# Funny kid scaring video



## jdubbya (Nov 6, 2005)

Saw this while browsing youtube. Some great reactions!


----------



## scareme (Aug 29, 2006)

I have to admit I laughed at kids getting scared, does that make me bad?


----------



## Uruk-Hai (Nov 4, 2006)

That was just TOO FUNNY!!! Really great. And yes I think we are bad people. LOL!


----------



## ScareFX (Aug 18, 2004)

Good link jdubbya. That was fun to watch.


----------



## punch (Mar 11, 2007)

awesome, saves on candy..


----------



## Devils Chariot (May 23, 2007)

*Awesome!*

Now I am going to have to video tape halloween. What a great way to re-live the fun through out the year!!


----------



## Richie (Jan 4, 2007)

That was really incredible, especially when you consider he had just a few well done animated props, and the high energy scares he was getting at his front door. Just goes to show you don't have to have a monsterous budget to give people a great time. Well done and thanks for posting the link.


----------



## Spookkid (Dec 27, 2005)

Watching that video it reminds me that it really is fun to scare little kids.


----------



## BlinkyTheHouse Elf (Apr 2, 2007)

I loved the part where the little girl was so scared but still yell Trick or treat I rotfl


----------



## TwistedDementia (May 2, 2007)

LOL... LOL... LOL...
That's a perfect example of 'perfect timing'. The doorbell, porch light, banging coffin and then the screams.
I laughed myself into tears.
I love to scare people.
LOL


----------



## Drakemir (Sep 28, 2005)

Any idea what he was using to get the different door bell sounds ?
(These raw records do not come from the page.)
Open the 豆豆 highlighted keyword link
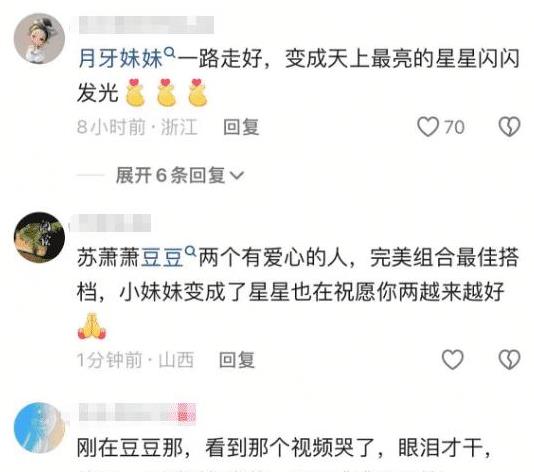The height and width of the screenshot is (472, 534). pos(162,258)
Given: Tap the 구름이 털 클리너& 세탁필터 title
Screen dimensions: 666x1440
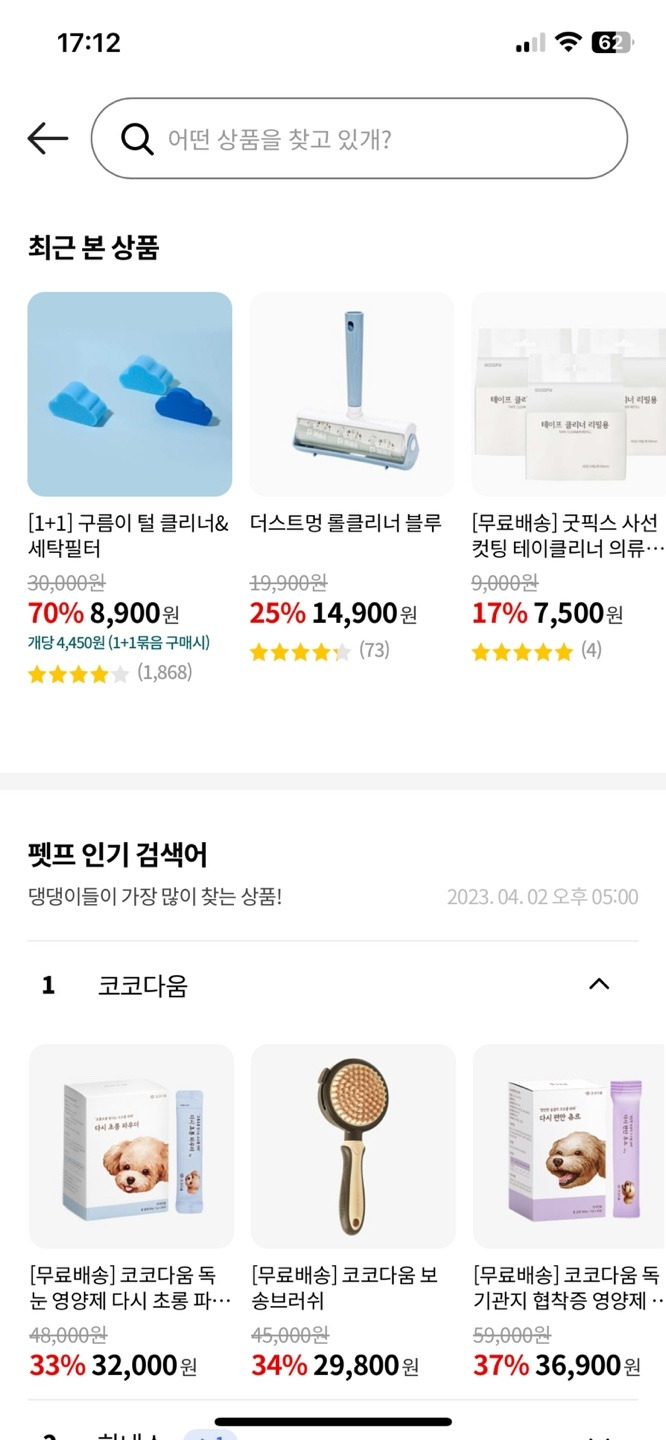Looking at the screenshot, I should (x=129, y=536).
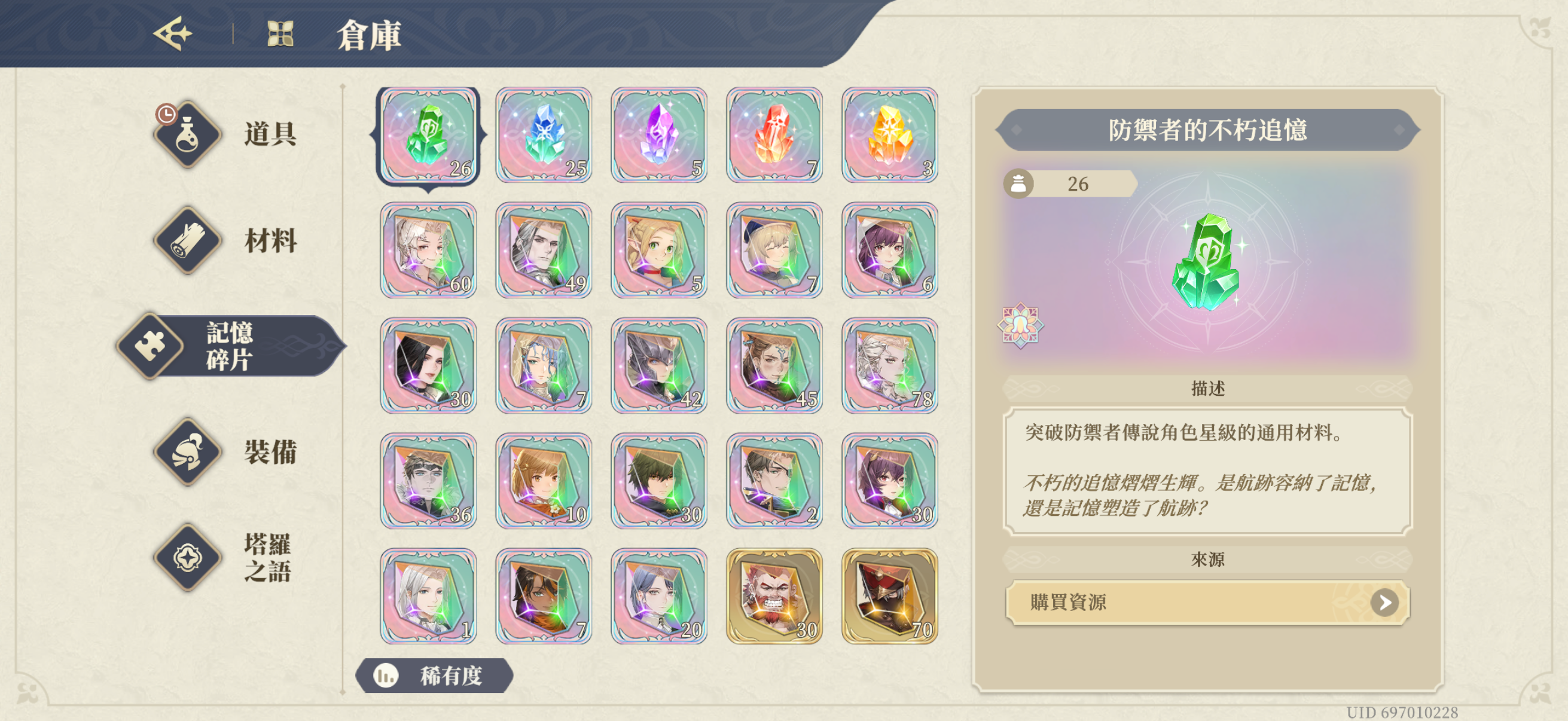Select the yellow crystal with count 3
This screenshot has width=1568, height=721.
pos(889,135)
great clip though... too funny. Time to invest in cam with nightvision


----------



## Ghoulbug (Apr 24, 2007)

Now that's what i call entertainment!! Too funny. I love scaring kids!! I work with customers all day long so i can even get a naughty child to cry just by looking at him.( i know thats not nice but sometimes they are just brats!) But this video is too cool!!!


----------



## BooGirl666 (Jul 29, 2006)

That is priceless!!! I laughed and laughed... Even my 2 year old thought it was funny... Made my day when she laughed


----------



## Lilly (Jun 13, 2006)

Just think if everyone would do that it could be like going to 50 dif haunted houses in one night for FREE and you *get candy*.
Scaring kids is funny Love it!!


----------



## DeathTouch (Sep 6, 2005)

Ok, thank you! I loved it! I know I am a sick puppy for loving these things, but that was cool.


----------